I Am Legend
“I AM LEGEND”, is about a Savior. Someone peculiarly chosen to save all mankind from the disease that has taken from us the most beautiful aspects of what we are…”

When doing a Christian Movie Review one of the things most apt to reasonably measure is what the film implies, either for or against, the Christian worldview. Really, nothing is neutral or value free. Everybody has an angle. Stories are incredibly persuasive instruments of communication because they can bypass through picture and sound our usual mechanisms of critical thought and move us emotionally to side with things that we might think less of were they presented with clarity of vision. Will Smith’s newest venture, like any film, has a story to tell and many things to say that are directly relevant to Christian thought. The movie does not dodge “religion”. It embraces a simple religious theme. It is a theme so strong in the film that the only way to miss it is to simply deny it any attention. That would be a big loss though because it is a story of unusual depth.
The first thing the avid reader might do is take the position that a classic style “Monster” movie cannot possibly leave much room for depth and meaning, especially of a Christian sort. But I would argue that that is not so true as it seems. Stories like “Frankenstein” and “Dracula” and even “Dr. Jekyll and Mr. Hyde”, are thick with moral themes and warnings of throwing off the protections of God and moral reasoning. (At least when you read the original works.) The dangers of tampering with nature in order to Deify ourselves in some way are common enough in these tales, and not to be overlooked as a tool toward deeper reflection.
“I AM LEGEND”, is about a Savior.

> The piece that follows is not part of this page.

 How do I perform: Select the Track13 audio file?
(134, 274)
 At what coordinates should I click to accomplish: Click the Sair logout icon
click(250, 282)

Someone peculiarly chosen to save all mankind from the disease that has taken from us the most beautiful aspects of what we are. With the conceit so common to those involved in the sciences a ‘Cure’ for cancer has been created. We have genetically redesigned a disease and made the genome our toy having no idea what the consequences of such boldness might be, once the little monster we created begins to make its own way. We can control it. We can make nature our servant. There are no limitations to what we should do, only to what we can do. We can re-create ourselves in an image of our own preference.
The Bio-ethical implications and the warning being given is one that we can be reasonably sure will be completely ignored. What happens in today’s public square is this; common sense cautions about the consequences of artificially changing the germ-line in human beings through genetic re-design or manipulation are immediately disregarded as barbaric simple minded agrarian propaganda. Even though our current level of scientific ignorance is enormous we are not allowed to object. That we don’t have any idea what the consequences of such a thing might be in twenty or a hundred years doesn’t seem to be as lucrative a question as “What can we do, how can we do, and how can we make money on this?” We have already re-designed germs to make them weapons or war, now, how can we redesign humans to make them, “better”?

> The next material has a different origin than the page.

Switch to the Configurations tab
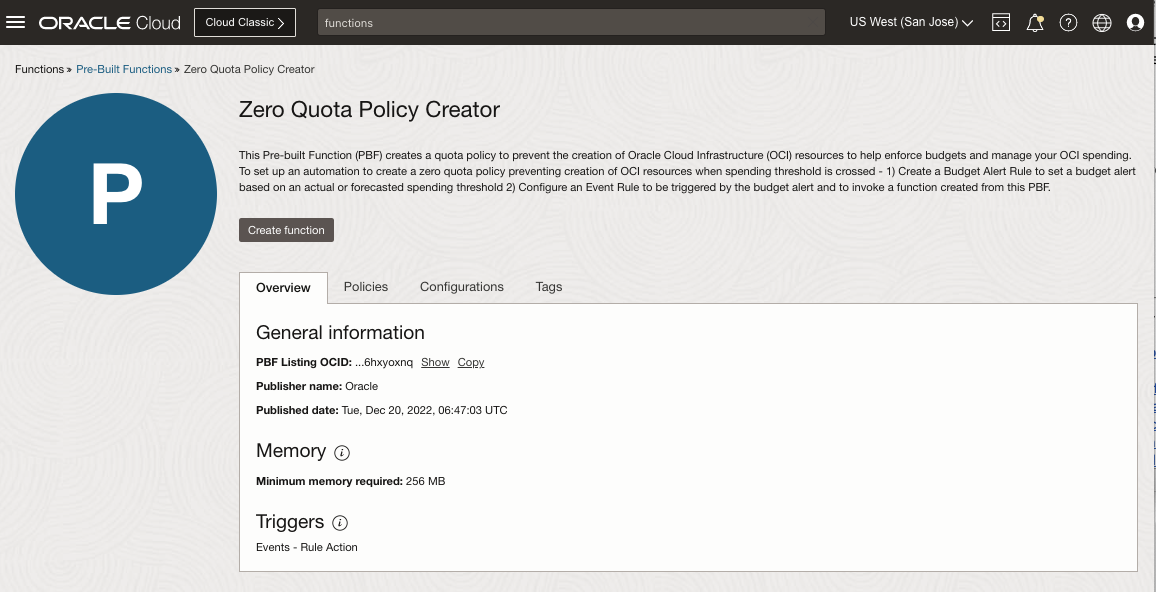1156x592 pixels. tap(461, 286)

Will we make people monsters? Well, no. Of course not. That is not the point. (Well… maybe. It depends on how you measure it.) The point is that people are already monsters. The main character Robert Neville, played by Will Smith, is one of the few of those immune to the genetic correction that has the scientific understanding to try to find a cure. A cure for the cure. He survives alone, but not completely alone. He is really living in the midst of the “Dark Seekers” who live all around him, but can only survive in the lightless night, when they come out to hunt and kill and eat. I know you’ve heard this part before in other movies but they handle it pretty well. In this film it is all parabolic. The others don’t even know that they’ve lost something very important. Their reason, their compassion, their souls (so to speak). Neville’s goal is not to kill them, not to destroy them, but to “save” them, to cure them, to bring them back to the “light”.

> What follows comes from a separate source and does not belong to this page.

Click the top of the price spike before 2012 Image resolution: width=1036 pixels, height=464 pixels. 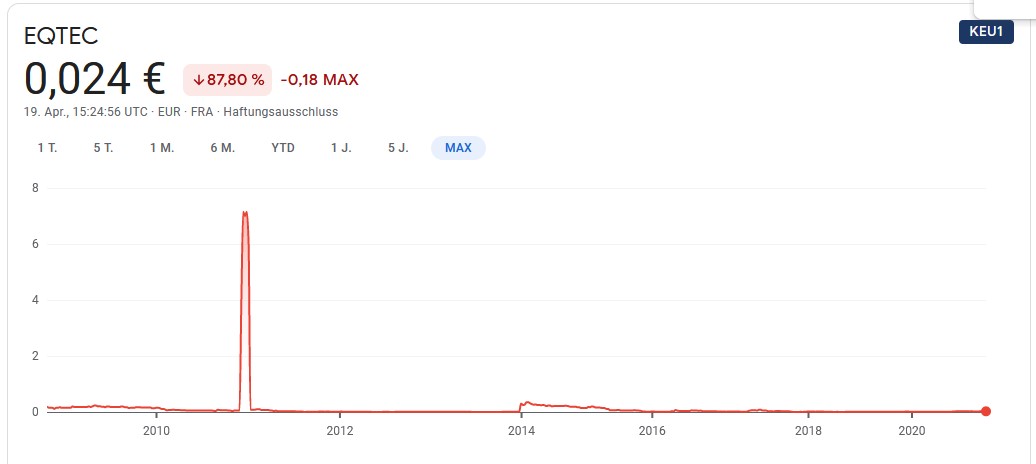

Eventually Neville finds another immune survivor. (This isn’t really giving anything away because they show it in the previews.) The kicker is, she tells him that she was sent to him by God, because God told her that he is going to save the world. Now, this could easily turn ugly and become a needless and unprofitable attack against people of faith. Here comes the crazy religious person that always shows up in these movies with an eerie look in her eye and doom and foreboding on her lips. But they don’t go there. There’s an intense argument about God and evil, about the world John Neville lives in here, that leads to Neville’s emphatic summation, “There is no God!”, “There… Is … NO GOD!”. It’s pretty heavy, but you need to be patient. Watching someone struggle with their own suffering in the context of a loving God’s creation is never pleasant, but it is it’s place in the story that is important. Neville does not end up where he begins and what at one time he forcefully denies in another he powerfully embraces. Understanding what God is doing with the universe is not really for anybody to hand out. Our experiences are often unpleasant and sometimes horrific. But to take from this that there is no meaning, everything is accidental, and so there isn’t really any evil, and so no real problem, doesn’t seem to help. Atheistic views always end with the simple denial that the things we suffer have any real significance, and this is what leaves them morally vacuous.
(Spoiler) In the end Neville embraces his role as “Savior” (their word) and after arguing fruitlessly with his enemies to let him save them, gives his own life so that others might live and be healed of their infirmity. The narrator tells us that he gave his own life so that others might live, and that we should “let the light shine in the darkness.”
I know. It’s only a monster movie. I hope people don’t lose the good things that this film has to say amidst the blood and fangs and such, because these are good things to say, and an imaginative way to say it.